We had a trip to Morocco in mind for some years, since Frances, our daughter, went there on buying trips twenty years ago. But this time we visited parts that were new to her. From Fez we crossed the Atlas Mountains and went south into the desert, then west along the mountains to Finnt, across to Marrakesh and back along the northern flank to Fez. I'm glad we went now because Morocco is changing. Everywhere we went there were signs of development - half finished apartments blocks, new suburbs and building plots. But Morocco feels authentic - women in bright Berber costume riding donkeys loaded with fodder, families out for an evening stroll, women washing clothes in the river. Even the stallholders and merchants seemed more polite and agreeable than in other places. Everyone was friendly and helpful and it was a pleasure to speak bad French.

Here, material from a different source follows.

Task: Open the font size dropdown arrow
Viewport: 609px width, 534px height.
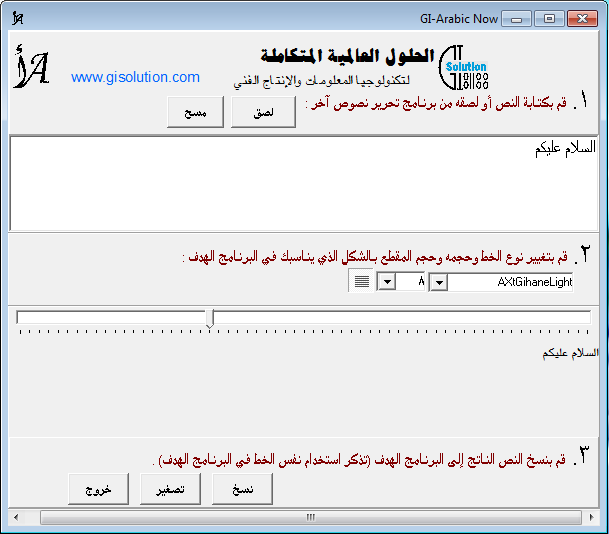Action: coord(386,283)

In the summer of 2004 we went climbing with Dimitri in the Valle Garrafano in the Apuane Alps, a limestone area famous for its Carrara marble. Dimitri had been a tenant of ours in Cambridge when he had a sabbatical working in the University Library. We returned the following summer and were whisked off again to the rocky valleys of Italy's far northwest. We climbed in the Valle Maira and Valle Gesso in the Maritime Alps, Then we drove further north to the Valle dell'Orco in the Graian Alps near the Parco Gran Paradiso. The rock was superb and we did some great routes following our 'Pied Piper' Dimitri.
I went to Kyrgyzstan as part of the EU SENSUM team investigating using remote sensing to map hazards and monitor disaster recovery. We ran a scenario planning game in Bishkek with Emergency personnel from Kyrgyzstan and Tajikistan.Our host takes us to a night club. It's in a vast concert bunker. We toast each other unmercifully with vodka shots until encouraged onto the dance floor where we dance with a group of attractive young girls they call the 'jet-set'.We went for a walk in the snow covered Tien Shan and walked up the Ala Acha gorge. We wanted to see snow leopard, but all we saw were the inquisitive marmots and circling eagles. Having forgotten my trainers I had only sandals to keep my feet warm.Bishkek, capital of Kyrgyzstan is a fascinating city, with its tree-lined boulevards, Soviet 'brave new world' architecture and a huge statue of Lenin pointing towards a future long gone. Bishkek is a city on the ancient 'silk-road' and there is a relaxed human feel to the place.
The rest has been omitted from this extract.